The same is also true of our walk with the Lord. I don’t always get to go on a retreat to reconnect with my Creator. So, I am left with a choice. I have 24 hours today. Will I be faithful with my few, and worship God even if it’s not always glamorous or post-able? Will I love God with everything on a Monday, even when the rush of Sunday is over?  Will I be faithful, as my Heavenly Father is faithful? 

So here’s my challenge for you and for me. Let’s find God in a Monday Moment this week. Doing the dishes, driving to work, walking the dog, all of these little moments count. He is there. Even on a Monday! 

Saturday, February 4, 2017

You Belong

by Tim Howard

It’s a great feeling to be around people who embrace you when you are difficult to deal with – love you when you’re not as kind as you should be and forgive you when you mess up in a big way. They may not approve of everything you are doing but their acceptance of you as someone important and significant to them is never questioned.

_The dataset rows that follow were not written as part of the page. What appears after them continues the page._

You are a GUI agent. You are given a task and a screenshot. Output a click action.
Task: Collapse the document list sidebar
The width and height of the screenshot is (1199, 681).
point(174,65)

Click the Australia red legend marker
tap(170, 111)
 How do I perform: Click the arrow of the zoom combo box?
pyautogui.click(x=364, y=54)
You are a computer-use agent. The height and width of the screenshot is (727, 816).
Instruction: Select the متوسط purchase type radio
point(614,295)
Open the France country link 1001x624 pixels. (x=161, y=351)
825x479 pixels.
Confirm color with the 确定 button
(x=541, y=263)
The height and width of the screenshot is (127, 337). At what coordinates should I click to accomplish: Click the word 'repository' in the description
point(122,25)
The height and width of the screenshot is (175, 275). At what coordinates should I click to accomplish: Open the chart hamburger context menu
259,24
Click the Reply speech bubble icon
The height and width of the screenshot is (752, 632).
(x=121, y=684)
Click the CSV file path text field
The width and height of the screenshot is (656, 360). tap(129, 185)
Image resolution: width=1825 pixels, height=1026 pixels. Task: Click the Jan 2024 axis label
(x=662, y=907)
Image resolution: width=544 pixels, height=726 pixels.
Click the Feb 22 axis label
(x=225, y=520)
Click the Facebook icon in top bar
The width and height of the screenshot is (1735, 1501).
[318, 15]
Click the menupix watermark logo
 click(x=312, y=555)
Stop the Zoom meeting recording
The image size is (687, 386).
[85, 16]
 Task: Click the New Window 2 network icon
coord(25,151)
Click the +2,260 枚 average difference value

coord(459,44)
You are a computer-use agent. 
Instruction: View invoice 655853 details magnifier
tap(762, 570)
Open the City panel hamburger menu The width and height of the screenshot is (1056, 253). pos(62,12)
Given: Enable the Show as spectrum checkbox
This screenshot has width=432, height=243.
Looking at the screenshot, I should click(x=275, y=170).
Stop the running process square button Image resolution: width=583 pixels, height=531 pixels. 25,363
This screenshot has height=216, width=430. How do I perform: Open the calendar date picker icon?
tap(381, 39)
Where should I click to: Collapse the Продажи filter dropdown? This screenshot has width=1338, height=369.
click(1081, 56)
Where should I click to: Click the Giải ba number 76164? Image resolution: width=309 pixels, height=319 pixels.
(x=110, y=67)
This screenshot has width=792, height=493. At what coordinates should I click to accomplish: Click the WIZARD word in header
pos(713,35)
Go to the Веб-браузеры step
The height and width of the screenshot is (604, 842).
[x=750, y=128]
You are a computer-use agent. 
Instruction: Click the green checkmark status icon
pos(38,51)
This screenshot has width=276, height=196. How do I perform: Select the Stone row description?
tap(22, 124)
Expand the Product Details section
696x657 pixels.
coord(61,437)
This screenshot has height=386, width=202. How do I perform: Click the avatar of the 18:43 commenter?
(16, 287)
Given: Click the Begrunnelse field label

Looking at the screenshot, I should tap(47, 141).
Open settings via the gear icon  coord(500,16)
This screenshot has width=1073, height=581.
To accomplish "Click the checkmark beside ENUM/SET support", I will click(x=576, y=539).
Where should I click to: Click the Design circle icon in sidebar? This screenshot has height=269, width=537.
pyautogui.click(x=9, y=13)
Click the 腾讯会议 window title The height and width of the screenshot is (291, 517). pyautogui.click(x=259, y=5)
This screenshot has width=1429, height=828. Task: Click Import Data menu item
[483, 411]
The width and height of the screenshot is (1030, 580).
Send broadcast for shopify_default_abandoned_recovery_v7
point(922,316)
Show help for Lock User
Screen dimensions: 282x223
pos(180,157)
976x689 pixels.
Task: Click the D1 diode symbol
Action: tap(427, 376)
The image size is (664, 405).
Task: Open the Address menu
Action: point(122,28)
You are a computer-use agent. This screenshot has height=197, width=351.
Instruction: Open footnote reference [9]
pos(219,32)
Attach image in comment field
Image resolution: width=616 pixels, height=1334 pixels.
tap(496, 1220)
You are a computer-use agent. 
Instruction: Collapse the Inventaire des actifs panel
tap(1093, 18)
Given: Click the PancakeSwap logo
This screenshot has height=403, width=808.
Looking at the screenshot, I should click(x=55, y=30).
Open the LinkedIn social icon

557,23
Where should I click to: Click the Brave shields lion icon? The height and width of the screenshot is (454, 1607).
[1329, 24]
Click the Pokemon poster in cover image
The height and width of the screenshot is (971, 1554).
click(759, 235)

Jesus offered this to people. Individuals came to Him and felt comfortable in His presence. They didn’t feel judged, condemned, alienated, or out of place. He made them feel like they belonged. He challenged them, cautioned them and even corrected them at times but always with acceptance, love and a spirit of compassion. Non-religious people loved being around Jesus. If you question this fact, check out Mark 2:15 and Luke 5:29 in your Bible.

I know people who won’t come to church or follow Christ because they don’t feel good enough or worthy. They think they must change their ways first and then Jesus will accept them. The truth, however, is just the opposite. When people came to Jesus – many were anything but religious. They didn’t change first and then come to Him, they came to Jesus who welcomed them as they were and from that encounter He changed their lives forever.

The Bible is clear – You can’t make internal and eternal changes without Jesus. You may be able to alter your behavior because of self-determination and self-help books but only Jesus can change you from the inside out. All of us have things in need of being altered!  The true answer to our challenges, however, is not: ‘change then come’ but come just as you are and He will change you. Jesus invites you to come into His presence ‘just as you are.’

Here’s the irony! You would think that religious people who claim to be followers of Christ would function the same way and have the same attitude as Christ. The opposite, however, is too often – true! The religious leaders of that day were ticked off at Jesus for embracing people who weren’t like them. They required people to believe first and then they could belong. Change your behavior and then you can fit in. Become like we are and then you will be accepted. In other words: You must believe, behave and become like us before you can belong.

Allow me to simply state: Jesus did not give us that model! Romans 5 reveals that before we believed in God, before we became anything of significance; before we changed our behavior He loved us enough to send His son Jesus to help us. He died so we could belong.

In this day and age, we can’t afford to get the cart ahead of the horse.

Do we need to behave differently? Absolutely!
Do we need to believe the truth? Positively!
Do we need to become all we were created to be? Without a doubt!

But BEFORE any of these things – You belong to Him – He is your creator – and He loves you!

You Belong in God’s presence… Warts and all!